- _Dataset entries_:
------------------------------------------------

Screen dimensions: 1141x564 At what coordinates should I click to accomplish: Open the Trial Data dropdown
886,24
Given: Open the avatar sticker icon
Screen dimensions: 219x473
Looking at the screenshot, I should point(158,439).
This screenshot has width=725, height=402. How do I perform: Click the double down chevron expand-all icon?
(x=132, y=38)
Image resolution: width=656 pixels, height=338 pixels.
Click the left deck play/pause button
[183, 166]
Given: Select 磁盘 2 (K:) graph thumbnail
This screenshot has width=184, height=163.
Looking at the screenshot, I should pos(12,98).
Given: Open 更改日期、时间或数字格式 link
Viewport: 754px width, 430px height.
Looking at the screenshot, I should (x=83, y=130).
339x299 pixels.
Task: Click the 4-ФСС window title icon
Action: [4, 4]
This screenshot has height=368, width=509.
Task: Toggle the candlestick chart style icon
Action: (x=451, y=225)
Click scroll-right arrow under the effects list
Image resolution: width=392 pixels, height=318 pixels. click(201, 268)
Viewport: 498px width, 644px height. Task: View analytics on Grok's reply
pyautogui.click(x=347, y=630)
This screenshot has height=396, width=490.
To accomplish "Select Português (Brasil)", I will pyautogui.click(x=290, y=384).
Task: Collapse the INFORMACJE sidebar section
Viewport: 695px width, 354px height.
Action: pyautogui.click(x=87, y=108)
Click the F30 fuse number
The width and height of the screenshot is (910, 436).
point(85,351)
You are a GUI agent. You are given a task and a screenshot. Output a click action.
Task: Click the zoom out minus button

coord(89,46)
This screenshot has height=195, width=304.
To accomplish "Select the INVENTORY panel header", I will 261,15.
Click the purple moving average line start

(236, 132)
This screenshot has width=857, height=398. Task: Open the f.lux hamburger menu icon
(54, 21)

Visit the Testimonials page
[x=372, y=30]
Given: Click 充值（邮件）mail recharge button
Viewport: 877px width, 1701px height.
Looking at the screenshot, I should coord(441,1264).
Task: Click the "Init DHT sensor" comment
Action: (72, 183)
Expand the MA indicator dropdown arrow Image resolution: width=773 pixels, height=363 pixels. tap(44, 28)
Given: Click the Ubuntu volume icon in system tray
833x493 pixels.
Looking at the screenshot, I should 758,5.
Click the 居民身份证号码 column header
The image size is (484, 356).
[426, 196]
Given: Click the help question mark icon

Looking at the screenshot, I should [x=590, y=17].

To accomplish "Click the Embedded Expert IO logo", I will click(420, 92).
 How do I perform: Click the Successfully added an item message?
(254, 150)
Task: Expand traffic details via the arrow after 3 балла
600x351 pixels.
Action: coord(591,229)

------------------------------------------------

- _Exercise objective_:
Produce a verbatim copy of each record above.

- _Answer area_:
Screen dimensions: 1141x564 At what coordinates should I click to accomplish: Open the Trial Data dropdown
886,24
Given: Open the avatar sticker icon
Screen dimensions: 219x473
Looking at the screenshot, I should point(158,439).
This screenshot has width=725, height=402. How do I perform: Click the double down chevron expand-all icon?
(x=132, y=38)
Image resolution: width=656 pixels, height=338 pixels.
Click the left deck play/pause button
[183, 166]
Given: Select 磁盘 2 (K:) graph thumbnail
This screenshot has width=184, height=163.
Looking at the screenshot, I should pos(12,98).
Given: Open 更改日期、时间或数字格式 link
Viewport: 754px width, 430px height.
Looking at the screenshot, I should (x=83, y=130).
339x299 pixels.
Task: Click the 4-ФСС window title icon
Action: [4, 4]
This screenshot has height=368, width=509.
Task: Toggle the candlestick chart style icon
Action: (x=451, y=225)
Click scroll-right arrow under the effects list
Image resolution: width=392 pixels, height=318 pixels. click(201, 268)
Viewport: 498px width, 644px height. Task: View analytics on Grok's reply
pyautogui.click(x=347, y=630)
This screenshot has height=396, width=490.
To accomplish "Select Português (Brasil)", I will pyautogui.click(x=290, y=384).
Task: Collapse the INFORMACJE sidebar section
Viewport: 695px width, 354px height.
Action: pyautogui.click(x=87, y=108)
Click the F30 fuse number
The width and height of the screenshot is (910, 436).
point(85,351)
You are a GUI agent. You are given a task and a screenshot. Output a click action.
Task: Click the zoom out minus button

coord(89,46)
This screenshot has height=195, width=304.
To accomplish "Select the INVENTORY panel header", I will 261,15.
Click the purple moving average line start

(236, 132)
This screenshot has width=857, height=398. Task: Open the f.lux hamburger menu icon
(54, 21)

Visit the Testimonials page
[x=372, y=30]
Given: Click 充值（邮件）mail recharge button
Viewport: 877px width, 1701px height.
Looking at the screenshot, I should coord(441,1264).
Task: Click the "Init DHT sensor" comment
Action: (72, 183)
Expand the MA indicator dropdown arrow Image resolution: width=773 pixels, height=363 pixels. tap(44, 28)
Given: Click the Ubuntu volume icon in system tray
833x493 pixels.
Looking at the screenshot, I should 758,5.
Click the 居民身份证号码 column header
The image size is (484, 356).
[426, 196]
Given: Click the help question mark icon

Looking at the screenshot, I should [x=590, y=17].

To accomplish "Click the Embedded Expert IO logo", I will click(420, 92).
 How do I perform: Click the Successfully added an item message?
(254, 150)
Task: Expand traffic details via the arrow after 3 балла
600x351 pixels.
Action: coord(591,229)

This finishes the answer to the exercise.